Politics students wanting to go beyond the deliberate distortions and lies of the UK’s voting system referendum campaign could do worse than check out this blog: http://gowers.wordpress.com/2011/04/20/is-av-better-than-fptp/
It’s written by a mathematician, but despite that gives a clear, readable and methodical guide to the facts and fallacies of both sides’ claims.

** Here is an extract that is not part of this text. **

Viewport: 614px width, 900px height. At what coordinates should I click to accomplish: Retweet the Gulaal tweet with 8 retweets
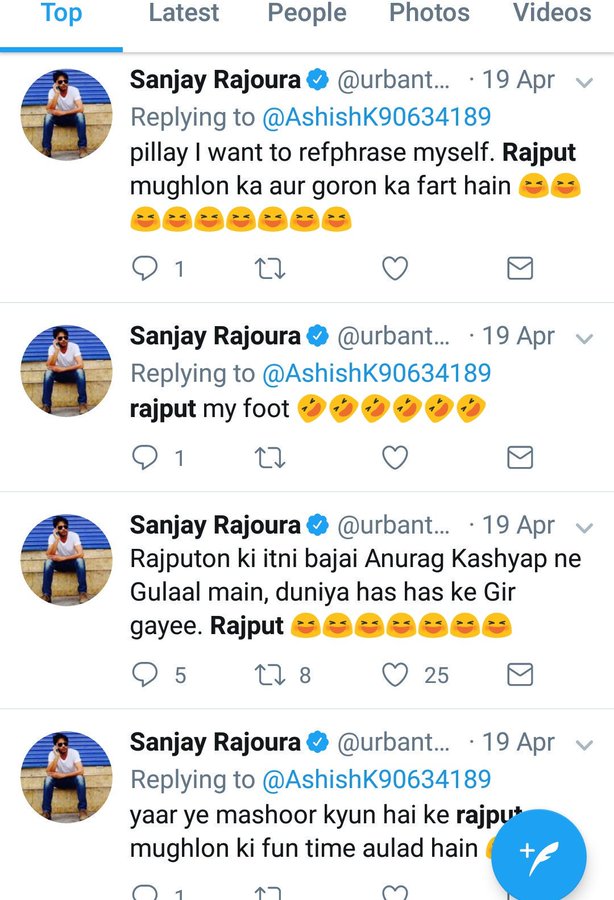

One issue it is weak on is lessons from the practice of the Alternative Vote. As an occasional Australian, I’d have pointed you in the direction of comprehensive analyses of the Australian practice, but alas, there are none recent and therefore available online through the Warwick library. Instead, check out this comment from Professor Leach in Economics:
See also a Political Studies Association briefing paper by Alan Renwick at Reading: http://www.psa.ac.uk/PSAPubs/TheAlternativeVoteBriefingPaper.pdf
Also have a look at Sanders, David et al. 2010, ‘Simulating the effects of the Alternative Vote in the 2010 UK General Election,’ Parliamentary Affairs 64(1):5, and then my colleague David Hugh-Jones’s response, available under ‘Working Papers’ at
Finally, I’m going to do something I never normally do: express a clear political preference to my students. I don’t normally do this because I’m trying to train you to think through evidence yourselves, not simply to use me as a proxy for what to think or not to think. However, in this case the publicly-available evidence being provided by the No camp is so strikingly manipulative and scare-mongering that I feel it my duty to say so. I will be voting “Yes”, not because I think AV is the best system there is – I’m a supporter of mixed member proportional systems, as in Scotland, Germany, New Zealand and elsewhere – but because I think that First Past the Post (or single-member plurality) voting is quite obviously the worst of the lot.
Lest anyone in the Yes camp get too excited about that last paragraph, you too should be ashamed – the Nick Griffin ads are beneath you.